Our resources were so stressed that one of our three wells had been shut down," says Flores, who now serves on the city's water committee. "That year, we noticed that we had to go an additional 80 feet down to maintain the city's water. The need for bringing in water hit me. I thought, 'We are in a crisis.'"
Lake Whitney is a major reservoir among the 94 in the state, but the salinity (saltiness) of its water is too high for human consumption. Or, at least, that has been the accepted view based on previous testing. Now, however, a team of aquatic scientists from Baylor and other Texas universities is taking a second, harder look at the feasibility of making Lake Whitney's water drinkable.
"It's a multifaceted challenge, but the potential is there," says John Dunbar, associate professor of geology at Baylor. "If there were a way to add to our water supply inventory, it would be a great gain, so that's what we're trying to do."

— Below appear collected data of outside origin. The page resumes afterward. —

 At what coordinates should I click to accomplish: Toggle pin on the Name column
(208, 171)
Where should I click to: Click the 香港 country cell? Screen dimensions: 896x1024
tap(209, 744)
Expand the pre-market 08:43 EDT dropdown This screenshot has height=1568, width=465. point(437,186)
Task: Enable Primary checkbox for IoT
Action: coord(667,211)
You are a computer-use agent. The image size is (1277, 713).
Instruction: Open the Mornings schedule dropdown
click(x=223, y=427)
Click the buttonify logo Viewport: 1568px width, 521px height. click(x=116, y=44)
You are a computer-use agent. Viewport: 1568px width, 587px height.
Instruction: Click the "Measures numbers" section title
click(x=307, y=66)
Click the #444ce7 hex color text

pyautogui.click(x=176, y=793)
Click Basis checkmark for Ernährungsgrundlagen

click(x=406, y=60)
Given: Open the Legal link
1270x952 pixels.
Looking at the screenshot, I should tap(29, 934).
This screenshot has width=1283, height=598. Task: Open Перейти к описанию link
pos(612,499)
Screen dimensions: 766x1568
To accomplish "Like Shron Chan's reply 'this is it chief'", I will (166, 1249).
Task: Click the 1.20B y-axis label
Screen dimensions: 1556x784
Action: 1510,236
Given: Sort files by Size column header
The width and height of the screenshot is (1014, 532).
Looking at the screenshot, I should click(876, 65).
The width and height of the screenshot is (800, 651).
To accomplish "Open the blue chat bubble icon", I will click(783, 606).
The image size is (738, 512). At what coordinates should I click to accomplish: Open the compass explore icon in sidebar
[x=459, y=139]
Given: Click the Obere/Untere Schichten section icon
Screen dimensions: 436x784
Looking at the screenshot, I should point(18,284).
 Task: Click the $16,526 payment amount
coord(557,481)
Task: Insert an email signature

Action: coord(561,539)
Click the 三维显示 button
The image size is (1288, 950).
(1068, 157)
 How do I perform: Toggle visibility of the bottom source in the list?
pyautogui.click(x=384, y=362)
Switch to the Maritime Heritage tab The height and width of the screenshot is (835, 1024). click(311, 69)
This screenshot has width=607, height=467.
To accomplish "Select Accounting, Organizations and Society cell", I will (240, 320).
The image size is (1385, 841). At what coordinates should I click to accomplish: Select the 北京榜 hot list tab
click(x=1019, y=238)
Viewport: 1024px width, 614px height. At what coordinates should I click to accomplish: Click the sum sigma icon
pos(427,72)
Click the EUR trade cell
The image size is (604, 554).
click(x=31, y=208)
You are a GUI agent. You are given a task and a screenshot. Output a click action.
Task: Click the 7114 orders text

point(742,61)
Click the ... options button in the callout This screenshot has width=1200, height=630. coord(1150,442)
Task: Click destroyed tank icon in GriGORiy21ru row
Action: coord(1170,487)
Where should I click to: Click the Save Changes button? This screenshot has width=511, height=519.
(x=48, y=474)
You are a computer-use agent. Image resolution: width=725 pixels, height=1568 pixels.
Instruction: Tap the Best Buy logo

As never before, Baylor is in a position to make significant contributions to the challenge of water resource conservation and management. Baylor's researchers join other universities, river authorities and state and federal agencies in the important work of preserving and managing the world's most precious natural resource.
"What Baylor adds to it is a team of scientists who can look at this issue from rigorous scientific perspectives such as toxicology, hydrology, modeling, plankton dynamics, fisheries," says Robert Doyle, BS '81, MS '85, who holds a doctorate from the University of Maryland at College Park. Doyle is director of Baylor's Center for Reservoir and Aquatic Systems Research (CRASR) and chair of the biology department.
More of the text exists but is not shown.